Saudi Arabian shipping giant Bahri has reported a sharp increase in first quarter net profits for 2023 built on strong freight rates for its largest crude carriers.

The company, one of the world’s largest operators of VLCCs, announced profits of SAR 492.5m ($131m) up nearly 660% from SAR 64.9m in the same period of 2022.

The company said its revenues had increased by SAR 449m in oil transportation and by SAR 377m for ships in its chemicals sector. Total revenues for the quarter were SAR 2.375bn ($633m)

Bahri, a joint venture between the country’s sovereign wealth fund and oil major Saudi Aramco, owns and operates one of the world’s largest fleets of VLCCs.

Its 96-strong fleet includes 40 VLCCs. Only China Merchants Energy Shipping, China Cosco Shipping and Euronav have more of the largest crude carriers, according to Clarksons Shipping Intelligence Network.

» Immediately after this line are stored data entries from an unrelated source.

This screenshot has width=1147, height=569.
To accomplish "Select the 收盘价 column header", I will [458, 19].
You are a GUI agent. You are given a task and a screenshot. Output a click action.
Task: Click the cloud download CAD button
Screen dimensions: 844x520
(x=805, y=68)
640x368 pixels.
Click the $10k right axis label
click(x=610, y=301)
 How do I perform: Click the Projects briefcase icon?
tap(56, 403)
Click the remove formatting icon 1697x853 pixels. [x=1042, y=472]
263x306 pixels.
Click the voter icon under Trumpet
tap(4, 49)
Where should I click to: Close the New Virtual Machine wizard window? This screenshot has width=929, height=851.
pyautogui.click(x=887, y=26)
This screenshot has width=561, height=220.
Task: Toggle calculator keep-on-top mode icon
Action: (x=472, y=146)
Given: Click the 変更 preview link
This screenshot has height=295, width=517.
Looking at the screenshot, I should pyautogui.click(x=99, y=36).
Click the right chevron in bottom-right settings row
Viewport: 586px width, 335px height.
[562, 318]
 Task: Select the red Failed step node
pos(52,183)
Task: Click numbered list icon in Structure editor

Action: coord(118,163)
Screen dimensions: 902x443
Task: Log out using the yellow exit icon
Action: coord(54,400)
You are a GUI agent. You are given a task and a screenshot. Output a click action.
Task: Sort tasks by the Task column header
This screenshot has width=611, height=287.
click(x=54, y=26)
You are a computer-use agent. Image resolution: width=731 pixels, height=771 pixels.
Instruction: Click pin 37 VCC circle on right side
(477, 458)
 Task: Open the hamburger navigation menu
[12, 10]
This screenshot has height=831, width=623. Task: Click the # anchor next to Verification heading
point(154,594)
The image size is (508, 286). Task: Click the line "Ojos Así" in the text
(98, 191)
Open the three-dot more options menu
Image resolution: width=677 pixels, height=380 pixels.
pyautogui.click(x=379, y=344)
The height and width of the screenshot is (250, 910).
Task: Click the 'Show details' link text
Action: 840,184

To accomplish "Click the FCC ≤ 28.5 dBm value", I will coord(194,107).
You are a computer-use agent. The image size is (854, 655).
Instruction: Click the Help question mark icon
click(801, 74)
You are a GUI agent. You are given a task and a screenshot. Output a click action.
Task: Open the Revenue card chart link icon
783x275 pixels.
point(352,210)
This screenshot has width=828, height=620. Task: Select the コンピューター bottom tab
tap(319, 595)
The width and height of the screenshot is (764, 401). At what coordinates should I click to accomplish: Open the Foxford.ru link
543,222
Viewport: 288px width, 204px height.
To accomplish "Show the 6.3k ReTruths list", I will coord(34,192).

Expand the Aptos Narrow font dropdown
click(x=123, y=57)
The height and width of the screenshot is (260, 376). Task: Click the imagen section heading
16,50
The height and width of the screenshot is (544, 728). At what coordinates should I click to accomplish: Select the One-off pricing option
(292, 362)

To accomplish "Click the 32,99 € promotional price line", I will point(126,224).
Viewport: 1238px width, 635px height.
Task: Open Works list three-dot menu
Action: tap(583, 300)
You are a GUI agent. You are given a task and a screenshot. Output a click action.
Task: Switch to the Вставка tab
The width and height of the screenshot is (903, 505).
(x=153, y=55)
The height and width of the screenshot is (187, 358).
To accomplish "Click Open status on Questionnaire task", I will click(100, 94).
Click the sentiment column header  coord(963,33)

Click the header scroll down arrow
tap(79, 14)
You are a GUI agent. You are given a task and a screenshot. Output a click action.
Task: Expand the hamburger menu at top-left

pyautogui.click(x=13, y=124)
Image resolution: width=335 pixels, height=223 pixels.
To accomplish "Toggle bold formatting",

Bahri net profits fell 14% from the fourth quarter of 2022. The company said revenues had been boosted at the end of last year from asset sales but revenues had also been hit by a decline in rates at the start of 2023.

Average time charter equivalent rates for VLCCs were below zero from January 2021 to August 2022 before the impact of Russia’s invasion of Ukraine sent shipping rates soaring, according to Baltic Exchange data.

Rates were consistently above $20,000 a day for the last quarter of 2022 and hit a high above $75,000 in November just before the start of sanctions and the oil price cap was imposed on the Russian trade by the G7 group of nations.

But a slower start of 2023 saw rates dip below $20,000 a day for a month before climbing again to reach nearly $80,000 towards the end of the quarter, according to Baltic data.

VLCC rates have since fallen again and currently stand at about $16,000 a day amid global economic concerns with muted crude purchasing so far this year by the world’s largest importer, China.